Engineering
October 27, 2021
8 min read

Zero-Touch Disaster Recovery With Ansible Automation Platform

David La Motta

This blog and video were co-created by David La Motta (Kong), Ross McDonald (Kong) and Alex Dworjan (Red Hat).

Murphy's Law

“Anything that can go wrong will go wrong.”

To us mortals, that means we should try to prepare for the worst and hope for the best.

Disaster Recovery (DR) is crucial to every organization. Business continuity is important whether you live in an area prone to natural disasters or need to prepare for unseen events like a data center outage. But how do you ensure that the changes behind the scenes don't impact the end user?

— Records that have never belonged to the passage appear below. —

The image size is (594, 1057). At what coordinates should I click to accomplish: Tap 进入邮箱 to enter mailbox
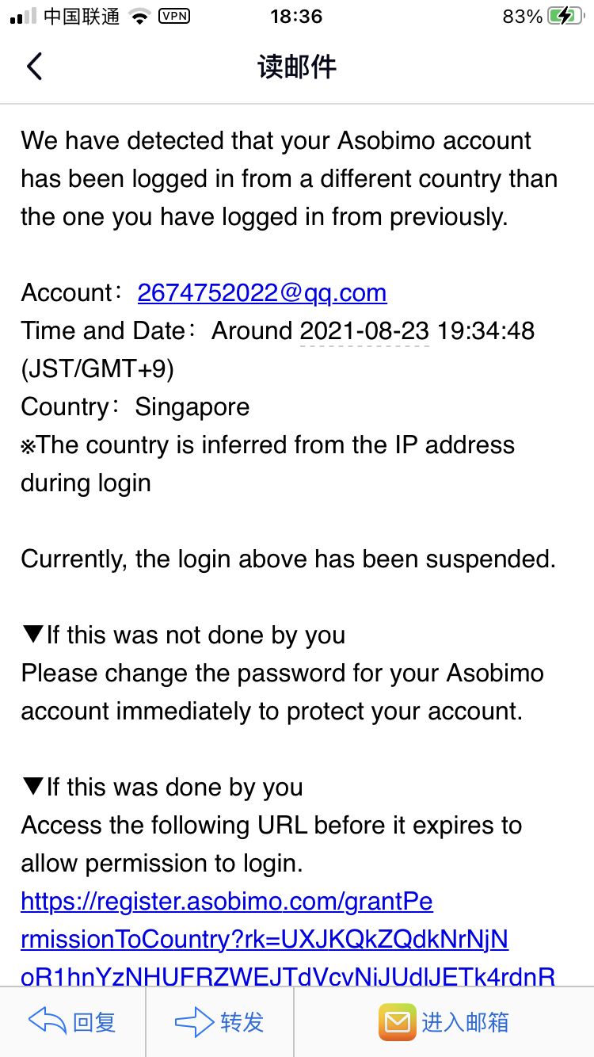(465, 1022)
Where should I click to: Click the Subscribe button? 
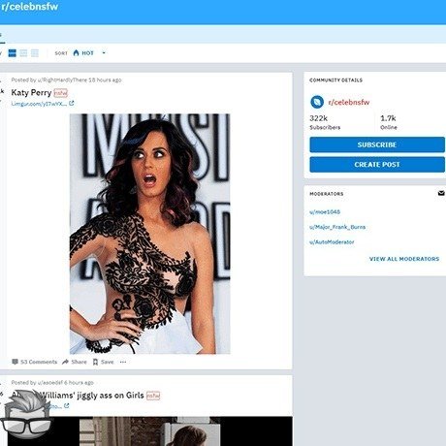(x=377, y=144)
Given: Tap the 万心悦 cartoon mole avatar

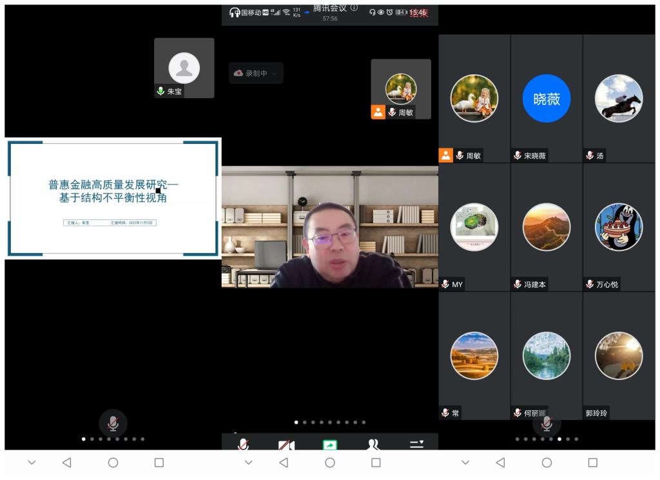Looking at the screenshot, I should 619,227.
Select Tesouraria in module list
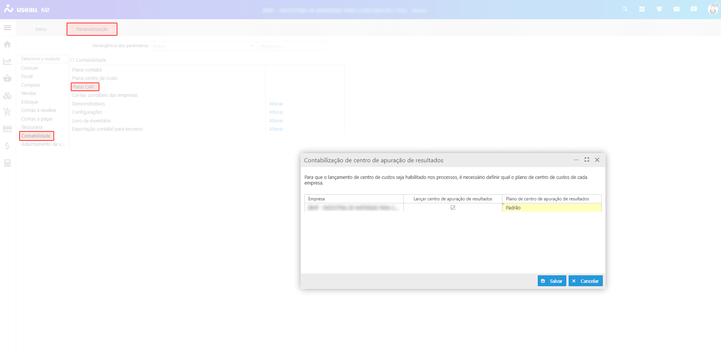 [32, 127]
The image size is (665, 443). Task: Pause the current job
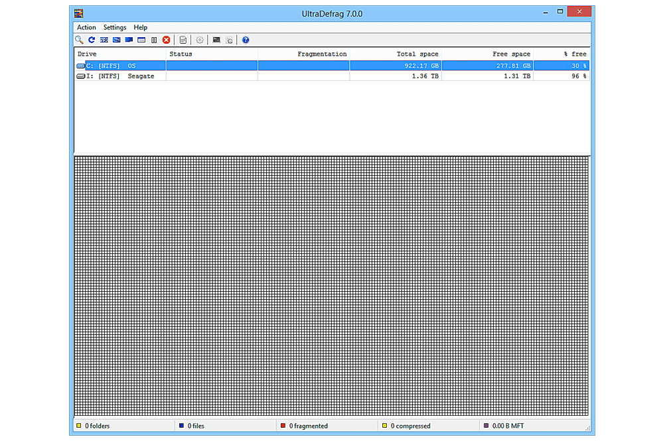tap(154, 40)
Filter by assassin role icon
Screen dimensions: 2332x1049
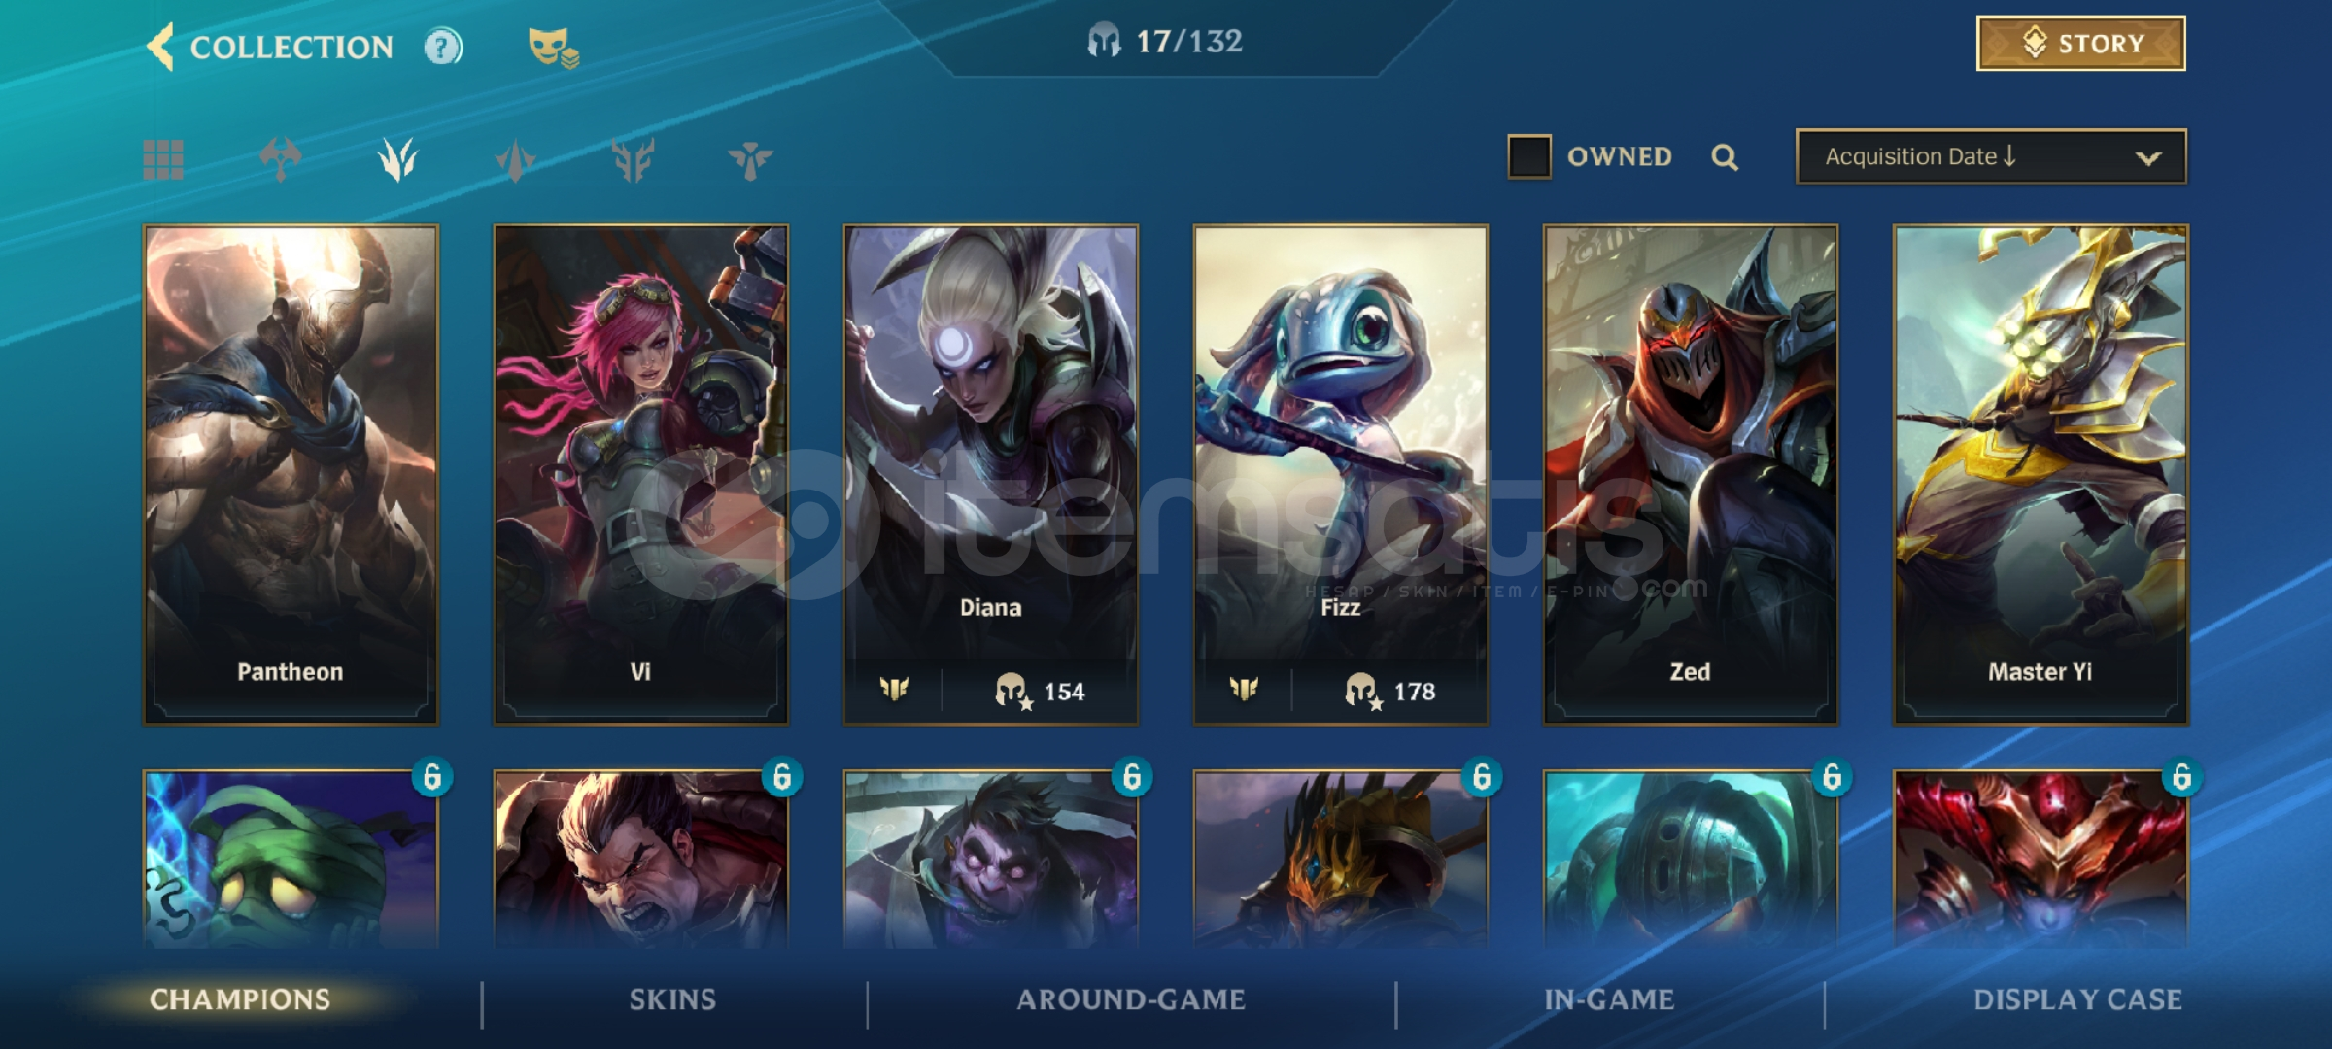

Red Hat Ansible Automation Platform (AAP) is the automation tool of choice for many enterprises. AAP does various tasks, such as enforcing security policies, deploying applications and provisioning resources. It’s a critical—even vital—component for most organizations.

In this post and the video below, we'll discuss leveraging a combination of Kong Gateway and Kong Mesh to maintain business continuity for the Ansible Automation Platform. AAP can stand up a replica of one or more AAP production clusters in the event of a disaster. However, you might have Service Level Agreements to maintain or regulatory compliance requirements to meet that demand for an always-on DR AAP cluster. Whatever the case might be, this exercise expects at least one DR AAP cluster to be active. It can be active all the time or provisioned on the fly—the choice is yours, based on your needs.

The Challenge: Load Balancing

The figure below shows a 10,000-foot overview of the scenario used in this post. Imagine a user-facing application, which leverages AAP APIs to invoke a CLI-based legacy application. Ansible Automation Program clusters should—at least—sit behind a load balancer, so that our user-facing application is oblivious to where API requests are served from. If the load balancer detects the production site is down, incoming requests are routed to the DR site.

For this exercise, our user-facing application is a Python script that grabs notable quotes from the Internet and translates them into Pig Latin. It displays both the original and the translations on the screen in a never-ending loop.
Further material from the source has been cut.